ERRβ controls rod photoreceptor survival. (A and B) H&E staining (A) and section immunohistochemistry (B) labeled with M-opsin and S-opsin (green) and Rho4D2 (red) antibodies of aged (P21, 3, 6, 10, 18, and 24 mo) mouse retinas. (C and D) High-power images of photoreceptor outer and inner segments (C) and cone outer segments (D) from A and B, respectively. (E) Quantification of ONL thickness normalized relative to the INL from A. (F) Quantification of rod and cone outer segment length from C and D, respectively. All data are represented as mean ± SD (n = 20 from three different individuals). (G) Density of cone photoreceptors estimated from B. All data are represented as mean ± SD (n = 3 retinas from different individuals). (H) Scotopic (rod) and photopic (cone) ERG responses from 10-mo-old wild-type, ERRβ^+/−, and ERRβ^−/− mice.

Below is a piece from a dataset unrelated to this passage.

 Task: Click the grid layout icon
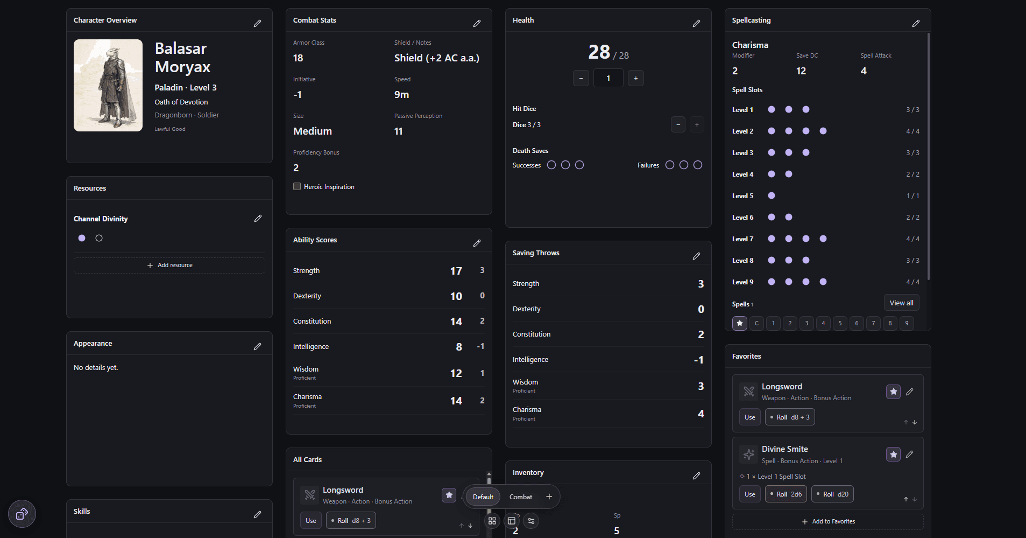tap(492, 521)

The amplitude of the scotopic ERG response of ERRβ^−/− mice was significantly reduced, whereas the wave forms of WT and ERRβ^+/− were similar. There were no significant differences in the amplitude of the photopic ERG response. (I) Scotopic a- and b-wave amplitudes of 11 flash intensities, and photopic b-wave amplitudes of 3 flash intensities. All data are represented as mean ± SD (n = 4 animals). (J) TUNEL staining (red) with DAPI (blue) of WT, ERRβ^+/−, and ERRβ^−/− retinas that were harvested at P14 and explanted for 2 d in vitro (div 2) or 4 d in vitro (div 4) d exposed to 0.1% EtOH (carrier), 10 μM DES, and 10 μM 4-OHT. (K) The fraction of TUNEL-positive cells in ONL in J normalized by the area of ONL. All data are represented as mean ± SD (n = 3 independent explants). *P < 0.05 by Student's t test. [Scale bars, 20 μm (A, B, and J) and 10 μm (C and D).]

Fig. 3.

Quantitative RT-PCR analysis of transcripts down-regulated in P21 ERRβ^−/− mice. RNA from whole dissected retinas was used, and the results were normalized to β-actin levels. Signal levels represent mRNA levels in mutant retinas normalized to those of age-matched wild-type retinas (n = 3 RNA preparations). Sequences for primers used for are shown in Table S2.

Fig. 4.

ERRβ overexpression and the ERR-specific agonist DY131 rescue defects in rod function in Crx^−/− mice. (A) Retinal sections of P33 Crx^−/− retinas electroporated in vivo at P0 with CAG-GFP and CAG-ERRβ that were TUNEL-positive (A) and immunostained with Rho4D2 (B). The fractions of TUNEL-positive cells and Rho4D2-positive electroporated cells in ONL are shown in the lower panel. (C) TUNEL staining of P7 + 5 d in vitro (div5) Crx^−/− retinal explants exposed to 0.1% EtOH (carrier) and 10 μM DY131. The fraction of TUNEL-positive cells in ONL was normalized by the area of ONL. All data are represented as mean ± SD (n = 3). (D) Dissociated cell immunohistochemistry using P7 + div5 Crx^−/− retinal explants. The fraction of Rho4D2-positive cells is shown. All data are represented as mean ± SD (n = 3 retinas). *P < 0.05 by Student's t test. (Scale bars, 20 μm.)